Task requirements
Output every line of the listing as it stands.

Entries supplied

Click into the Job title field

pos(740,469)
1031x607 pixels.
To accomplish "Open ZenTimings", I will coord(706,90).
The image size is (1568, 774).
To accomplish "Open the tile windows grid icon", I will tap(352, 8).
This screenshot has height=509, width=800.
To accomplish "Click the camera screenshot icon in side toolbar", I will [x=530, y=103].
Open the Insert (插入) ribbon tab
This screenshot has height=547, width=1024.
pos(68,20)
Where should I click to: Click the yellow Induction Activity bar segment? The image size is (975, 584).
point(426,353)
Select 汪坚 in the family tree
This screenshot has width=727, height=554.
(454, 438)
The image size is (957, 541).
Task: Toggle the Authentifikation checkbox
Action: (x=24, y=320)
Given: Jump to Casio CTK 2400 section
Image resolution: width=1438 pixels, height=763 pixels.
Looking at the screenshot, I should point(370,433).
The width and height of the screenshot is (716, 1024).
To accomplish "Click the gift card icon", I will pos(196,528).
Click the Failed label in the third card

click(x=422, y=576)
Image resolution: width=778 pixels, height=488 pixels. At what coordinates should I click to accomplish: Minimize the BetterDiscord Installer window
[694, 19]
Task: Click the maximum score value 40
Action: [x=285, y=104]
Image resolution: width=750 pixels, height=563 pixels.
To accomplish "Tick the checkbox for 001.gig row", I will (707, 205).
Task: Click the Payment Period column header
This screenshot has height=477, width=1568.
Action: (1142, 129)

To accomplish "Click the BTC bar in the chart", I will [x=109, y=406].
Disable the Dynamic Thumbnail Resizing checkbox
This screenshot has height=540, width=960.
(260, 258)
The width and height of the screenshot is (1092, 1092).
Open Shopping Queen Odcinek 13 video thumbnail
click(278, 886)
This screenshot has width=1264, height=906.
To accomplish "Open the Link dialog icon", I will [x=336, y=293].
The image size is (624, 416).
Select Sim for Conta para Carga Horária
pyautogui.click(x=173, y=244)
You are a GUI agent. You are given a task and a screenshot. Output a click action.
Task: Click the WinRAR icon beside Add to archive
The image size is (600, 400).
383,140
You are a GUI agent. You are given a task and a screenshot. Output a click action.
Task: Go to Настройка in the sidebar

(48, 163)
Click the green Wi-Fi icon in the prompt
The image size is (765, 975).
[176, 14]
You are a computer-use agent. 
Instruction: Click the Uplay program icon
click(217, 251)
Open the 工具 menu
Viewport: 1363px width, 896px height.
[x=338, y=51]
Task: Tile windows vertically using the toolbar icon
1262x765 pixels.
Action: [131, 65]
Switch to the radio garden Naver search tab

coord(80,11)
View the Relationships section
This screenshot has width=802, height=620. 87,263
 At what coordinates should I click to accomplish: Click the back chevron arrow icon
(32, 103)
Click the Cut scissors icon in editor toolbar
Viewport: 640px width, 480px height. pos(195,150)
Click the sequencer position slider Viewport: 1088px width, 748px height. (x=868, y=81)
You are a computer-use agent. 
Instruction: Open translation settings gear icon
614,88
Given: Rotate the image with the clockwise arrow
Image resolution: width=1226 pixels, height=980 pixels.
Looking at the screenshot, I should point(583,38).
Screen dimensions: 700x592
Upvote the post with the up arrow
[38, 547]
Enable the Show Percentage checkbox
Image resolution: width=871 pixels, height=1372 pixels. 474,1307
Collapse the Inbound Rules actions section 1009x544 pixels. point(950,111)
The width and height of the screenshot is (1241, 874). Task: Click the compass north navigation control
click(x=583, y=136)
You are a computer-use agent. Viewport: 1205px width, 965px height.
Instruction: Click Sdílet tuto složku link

Worked solution
Click into the Job title field

pos(740,469)
1031x607 pixels.
To accomplish "Open ZenTimings", I will coord(706,90).
The image size is (1568, 774).
To accomplish "Open the tile windows grid icon", I will tap(352, 8).
This screenshot has height=509, width=800.
To accomplish "Click the camera screenshot icon in side toolbar", I will [x=530, y=103].
Open the Insert (插入) ribbon tab
This screenshot has height=547, width=1024.
pos(68,20)
Where should I click to: Click the yellow Induction Activity bar segment? The image size is (975, 584).
point(426,353)
Select 汪坚 in the family tree
This screenshot has width=727, height=554.
(454, 438)
The image size is (957, 541).
Task: Toggle the Authentifikation checkbox
Action: (x=24, y=320)
Given: Jump to Casio CTK 2400 section
Image resolution: width=1438 pixels, height=763 pixels.
Looking at the screenshot, I should point(370,433).
The width and height of the screenshot is (716, 1024).
To accomplish "Click the gift card icon", I will pos(196,528).
Click the Failed label in the third card

click(x=422, y=576)
Image resolution: width=778 pixels, height=488 pixels. At what coordinates should I click to accomplish: Minimize the BetterDiscord Installer window
[694, 19]
Task: Click the maximum score value 40
Action: [x=285, y=104]
Image resolution: width=750 pixels, height=563 pixels.
To accomplish "Tick the checkbox for 001.gig row", I will (707, 205).
Task: Click the Payment Period column header
This screenshot has height=477, width=1568.
Action: (1142, 129)

To accomplish "Click the BTC bar in the chart", I will [x=109, y=406].
Disable the Dynamic Thumbnail Resizing checkbox
This screenshot has height=540, width=960.
(260, 258)
The width and height of the screenshot is (1092, 1092).
Open Shopping Queen Odcinek 13 video thumbnail
click(278, 886)
This screenshot has width=1264, height=906.
To accomplish "Open the Link dialog icon", I will [x=336, y=293].
The image size is (624, 416).
Select Sim for Conta para Carga Horária
pyautogui.click(x=173, y=244)
You are a GUI agent. You are given a task and a screenshot. Output a click action.
Task: Click the WinRAR icon beside Add to archive
The image size is (600, 400).
383,140
You are a GUI agent. You are given a task and a screenshot. Output a click action.
Task: Go to Настройка in the sidebar

(48, 163)
Click the green Wi-Fi icon in the prompt
The image size is (765, 975).
[176, 14]
You are a computer-use agent. 
Instruction: Click the Uplay program icon
click(217, 251)
Open the 工具 menu
Viewport: 1363px width, 896px height.
[x=338, y=51]
Task: Tile windows vertically using the toolbar icon
1262x765 pixels.
Action: [131, 65]
Switch to the radio garden Naver search tab

coord(80,11)
View the Relationships section
This screenshot has width=802, height=620. 87,263
 At what coordinates should I click to accomplish: Click the back chevron arrow icon
(32, 103)
Click the Cut scissors icon in editor toolbar
Viewport: 640px width, 480px height. pos(195,150)
Click the sequencer position slider Viewport: 1088px width, 748px height. (x=868, y=81)
You are a computer-use agent. 
Instruction: Open translation settings gear icon
614,88
Given: Rotate the image with the clockwise arrow
Image resolution: width=1226 pixels, height=980 pixels.
Looking at the screenshot, I should point(583,38).
Screen dimensions: 700x592
Upvote the post with the up arrow
[38, 547]
Enable the Show Percentage checkbox
Image resolution: width=871 pixels, height=1372 pixels. 474,1307
Collapse the Inbound Rules actions section 1009x544 pixels. point(950,111)
The width and height of the screenshot is (1241, 874). Task: Click the compass north navigation control
click(x=583, y=136)
You are a computer-use agent. Viewport: 1205px width, 965px height.
Instruction: Click Sdílet tuto složku link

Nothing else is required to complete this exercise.